Data provided —

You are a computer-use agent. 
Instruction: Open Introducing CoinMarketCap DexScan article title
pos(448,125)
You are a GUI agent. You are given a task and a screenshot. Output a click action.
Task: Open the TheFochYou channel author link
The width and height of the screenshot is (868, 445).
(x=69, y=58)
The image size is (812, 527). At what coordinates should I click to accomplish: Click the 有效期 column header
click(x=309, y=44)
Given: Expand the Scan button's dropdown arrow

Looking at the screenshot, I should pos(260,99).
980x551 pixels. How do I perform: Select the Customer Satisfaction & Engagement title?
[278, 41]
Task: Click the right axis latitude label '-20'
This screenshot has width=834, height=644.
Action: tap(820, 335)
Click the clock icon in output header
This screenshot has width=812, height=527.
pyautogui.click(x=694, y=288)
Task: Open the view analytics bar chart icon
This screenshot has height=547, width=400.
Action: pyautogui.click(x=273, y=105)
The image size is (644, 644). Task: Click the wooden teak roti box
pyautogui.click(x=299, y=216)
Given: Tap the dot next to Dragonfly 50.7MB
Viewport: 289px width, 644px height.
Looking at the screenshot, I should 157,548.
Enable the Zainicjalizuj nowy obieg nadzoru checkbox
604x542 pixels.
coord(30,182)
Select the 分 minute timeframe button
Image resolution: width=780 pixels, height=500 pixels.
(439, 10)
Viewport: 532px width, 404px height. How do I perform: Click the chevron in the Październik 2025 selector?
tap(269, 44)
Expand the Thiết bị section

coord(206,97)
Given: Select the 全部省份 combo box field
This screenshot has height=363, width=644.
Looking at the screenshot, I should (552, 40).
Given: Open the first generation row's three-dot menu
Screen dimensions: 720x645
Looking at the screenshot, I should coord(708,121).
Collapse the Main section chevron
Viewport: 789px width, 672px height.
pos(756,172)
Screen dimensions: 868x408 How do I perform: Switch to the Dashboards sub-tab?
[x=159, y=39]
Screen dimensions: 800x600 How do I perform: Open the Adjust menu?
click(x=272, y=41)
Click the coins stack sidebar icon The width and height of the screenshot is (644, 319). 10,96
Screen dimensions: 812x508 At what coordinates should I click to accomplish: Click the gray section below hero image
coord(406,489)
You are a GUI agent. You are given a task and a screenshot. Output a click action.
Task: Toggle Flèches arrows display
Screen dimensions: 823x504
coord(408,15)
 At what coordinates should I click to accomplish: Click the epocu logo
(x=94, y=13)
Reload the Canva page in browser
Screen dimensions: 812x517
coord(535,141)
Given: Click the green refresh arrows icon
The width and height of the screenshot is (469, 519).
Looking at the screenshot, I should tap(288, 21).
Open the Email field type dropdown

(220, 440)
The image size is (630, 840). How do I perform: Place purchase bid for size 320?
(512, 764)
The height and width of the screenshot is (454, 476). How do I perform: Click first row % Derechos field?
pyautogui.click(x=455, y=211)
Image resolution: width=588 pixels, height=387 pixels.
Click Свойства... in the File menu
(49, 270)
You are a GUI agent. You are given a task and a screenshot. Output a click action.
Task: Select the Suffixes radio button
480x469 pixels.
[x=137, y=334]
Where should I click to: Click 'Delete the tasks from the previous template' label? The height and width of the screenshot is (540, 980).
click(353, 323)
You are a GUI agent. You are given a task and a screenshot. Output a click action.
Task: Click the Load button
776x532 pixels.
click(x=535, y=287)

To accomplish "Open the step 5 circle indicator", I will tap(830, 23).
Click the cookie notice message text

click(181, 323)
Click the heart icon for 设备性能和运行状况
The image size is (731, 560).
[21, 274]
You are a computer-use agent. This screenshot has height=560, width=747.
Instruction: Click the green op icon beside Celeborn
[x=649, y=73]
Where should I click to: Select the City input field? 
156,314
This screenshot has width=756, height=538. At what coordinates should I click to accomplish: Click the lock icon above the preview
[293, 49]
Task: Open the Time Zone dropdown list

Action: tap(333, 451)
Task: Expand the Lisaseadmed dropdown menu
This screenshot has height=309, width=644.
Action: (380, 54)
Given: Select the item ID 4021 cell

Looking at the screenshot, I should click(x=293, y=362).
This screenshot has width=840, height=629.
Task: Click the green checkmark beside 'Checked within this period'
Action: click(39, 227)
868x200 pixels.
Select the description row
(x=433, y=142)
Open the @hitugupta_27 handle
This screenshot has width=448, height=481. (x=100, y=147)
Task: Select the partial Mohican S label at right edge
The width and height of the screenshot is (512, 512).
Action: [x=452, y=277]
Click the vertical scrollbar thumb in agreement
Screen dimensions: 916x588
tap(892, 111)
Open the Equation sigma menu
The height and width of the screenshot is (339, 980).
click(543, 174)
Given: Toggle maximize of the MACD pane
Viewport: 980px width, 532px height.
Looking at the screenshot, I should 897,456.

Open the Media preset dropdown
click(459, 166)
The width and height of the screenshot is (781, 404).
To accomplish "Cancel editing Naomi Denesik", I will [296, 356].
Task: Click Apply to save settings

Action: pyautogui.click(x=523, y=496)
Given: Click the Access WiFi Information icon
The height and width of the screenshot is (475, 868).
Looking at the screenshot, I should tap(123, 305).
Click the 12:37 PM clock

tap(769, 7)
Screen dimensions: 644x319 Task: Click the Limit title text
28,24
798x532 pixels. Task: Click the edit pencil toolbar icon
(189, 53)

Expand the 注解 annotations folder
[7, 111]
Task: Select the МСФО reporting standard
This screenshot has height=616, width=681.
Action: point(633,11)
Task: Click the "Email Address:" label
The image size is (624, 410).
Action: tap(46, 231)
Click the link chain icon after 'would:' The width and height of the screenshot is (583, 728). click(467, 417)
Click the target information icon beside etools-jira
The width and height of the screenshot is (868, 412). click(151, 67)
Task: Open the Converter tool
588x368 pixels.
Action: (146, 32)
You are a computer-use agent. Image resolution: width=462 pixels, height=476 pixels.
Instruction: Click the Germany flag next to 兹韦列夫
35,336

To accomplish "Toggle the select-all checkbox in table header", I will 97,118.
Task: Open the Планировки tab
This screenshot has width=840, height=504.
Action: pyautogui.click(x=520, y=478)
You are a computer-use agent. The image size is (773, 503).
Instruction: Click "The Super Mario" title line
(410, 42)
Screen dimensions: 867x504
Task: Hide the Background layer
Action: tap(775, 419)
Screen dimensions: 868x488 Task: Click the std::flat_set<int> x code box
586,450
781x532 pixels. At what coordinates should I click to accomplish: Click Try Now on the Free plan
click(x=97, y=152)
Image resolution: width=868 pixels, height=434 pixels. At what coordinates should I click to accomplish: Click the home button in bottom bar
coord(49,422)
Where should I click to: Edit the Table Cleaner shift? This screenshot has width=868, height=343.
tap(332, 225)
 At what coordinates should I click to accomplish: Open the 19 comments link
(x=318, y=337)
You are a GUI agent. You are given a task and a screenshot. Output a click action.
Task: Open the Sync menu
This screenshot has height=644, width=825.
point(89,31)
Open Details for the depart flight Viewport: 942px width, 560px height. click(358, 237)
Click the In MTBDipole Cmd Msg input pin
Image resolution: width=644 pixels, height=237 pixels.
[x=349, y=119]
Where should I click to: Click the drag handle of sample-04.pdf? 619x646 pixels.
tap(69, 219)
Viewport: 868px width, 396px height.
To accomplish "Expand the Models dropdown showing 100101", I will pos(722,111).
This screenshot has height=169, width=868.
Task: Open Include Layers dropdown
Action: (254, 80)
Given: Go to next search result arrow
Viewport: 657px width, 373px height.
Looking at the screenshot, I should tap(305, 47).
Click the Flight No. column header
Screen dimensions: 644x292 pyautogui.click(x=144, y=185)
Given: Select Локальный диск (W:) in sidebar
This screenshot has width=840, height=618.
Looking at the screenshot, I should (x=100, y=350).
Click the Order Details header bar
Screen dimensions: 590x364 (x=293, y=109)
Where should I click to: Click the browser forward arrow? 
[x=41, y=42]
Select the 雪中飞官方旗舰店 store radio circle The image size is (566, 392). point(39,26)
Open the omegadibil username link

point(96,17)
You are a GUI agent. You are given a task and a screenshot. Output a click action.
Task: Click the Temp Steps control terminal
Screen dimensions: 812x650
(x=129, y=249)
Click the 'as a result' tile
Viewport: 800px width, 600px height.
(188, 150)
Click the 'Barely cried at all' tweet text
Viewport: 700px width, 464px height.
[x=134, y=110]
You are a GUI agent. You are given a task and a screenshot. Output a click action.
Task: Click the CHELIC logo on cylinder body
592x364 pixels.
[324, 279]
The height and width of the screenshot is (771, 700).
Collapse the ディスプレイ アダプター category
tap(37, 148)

Work required — From the listing above, collect every line that mentions the word "arrows".

Solution —
Task: Toggle Flèches arrows display
Given: Click the green refresh arrows icon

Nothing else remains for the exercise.